Zur Weiterleitung an

N.N.

Antragstext

In Anerkennung des Grundsatze, dass es keine Staatskirche gibt ( ART 140 GG i.V.m. Art 137 WRV) ist das Bundesbeamtengesetz wie folgt zu ändern:

§64 Bundesbeamtengesetz

Aktuell:

,, (1) Beamtinnen und Beamte haben folgenden Diensteid zu leisten: „Ich schwöre, das Grundgesetz und alle in der Bundesrepublik Deutschland geltenden Gesetze zu wahren und meine Amtspflichten gewissenhaft zu erfüllen, so wahr mir Gott helfe. “

(2) Der Eid kann auch ohne die Worte „so wahr mir Gott helfe“ geleistet werden.
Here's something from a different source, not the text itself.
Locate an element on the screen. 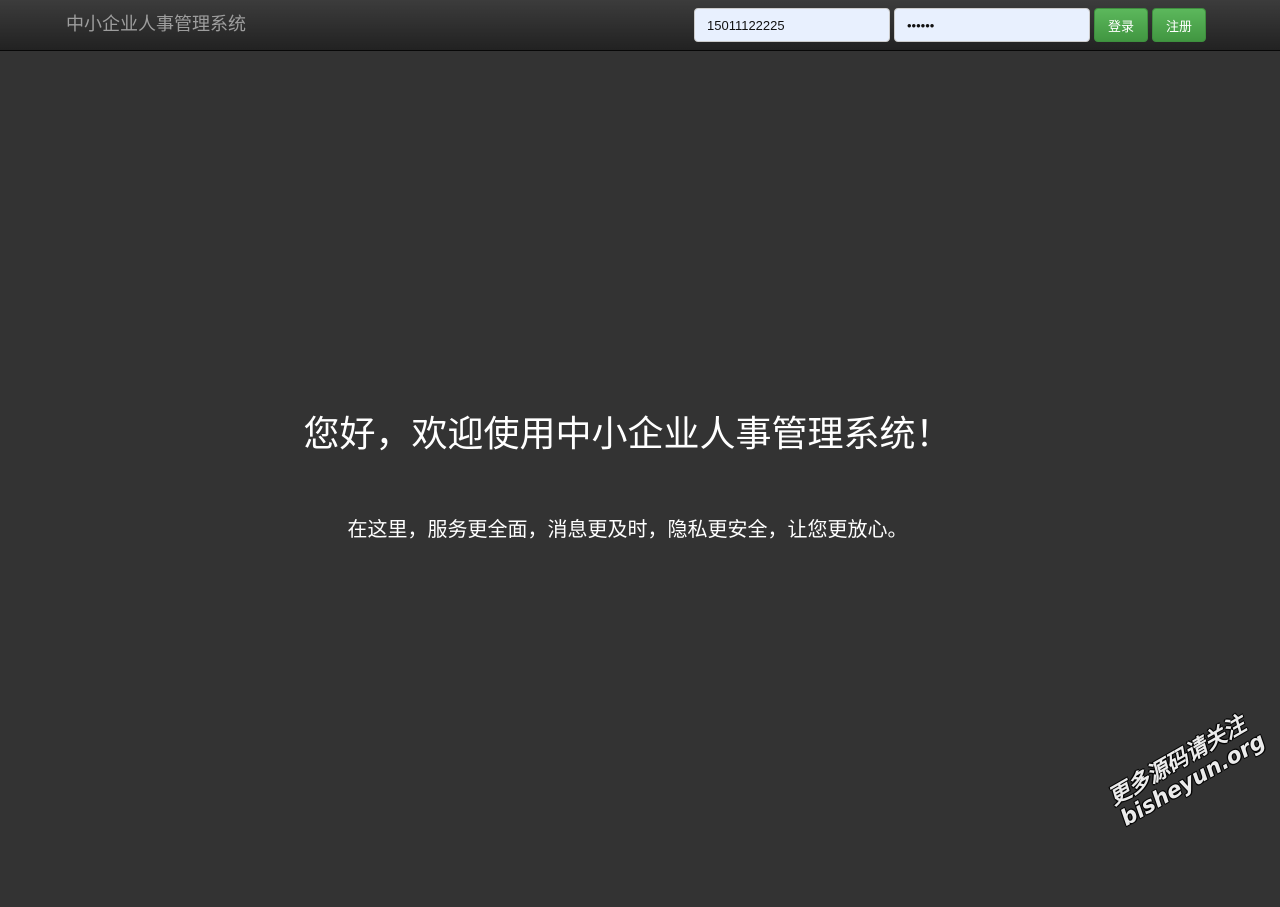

(3) Lehnt eine Beamtin oder ein Beamter aus Glaubens- oder Gewissensgründen die Ablegung des vorgeschriebenen Eides ab, können an Stelle der Worte „Ich schwöre“ die Worte „Ich gelobe“ oder eine andere Beteuerungsformel gesprochen werden.

(4)In den Fällen, in denen nach § 7 Abs. 3 eine Ausnahme von § 7 Abs. 1 Nr. 1 zugelassen worden ist, kann von einer Eidesleistung abgesehen werden. 2Sofern gesetzlich nichts anderes bestimmt ist, hat die Beamtin oder der Beamte in diesen Fällen zu geloben, ihre oder seine Amtspflichten gewissenhaft zu erfüllen. ‘‘

Änderung:

(1) Beamtinnen und Beamte haben folgenden Diensteid zu leisten: „Ich schwöre, das Grundgesetz und alle in der Bundesrepublik Deutschland geltenden Gesetze zu wahren und meine Amtspflichten gewissenhaft zu erfüllen.

(2) Der Eid kann auch mit den Worten „So wahr mir Gott helfe“ geleistet werden

Begründung:

Da es keine Staatskirche gibt, bedarf es keinem Gottesbezug in diesem Gesetz. Weiterhin sollte die Eidesformel , aufgrund des stetig schrumpfenden Anteils an Bürgern, die sich eine Religion zugehörig fühlen, keinen religiösen Bezug haben. Natürlich kann jeder diesen Eid um die religiöse Bekräftigung ‘‘ So wahr mir Gott helfe‘‘ erweitert werden.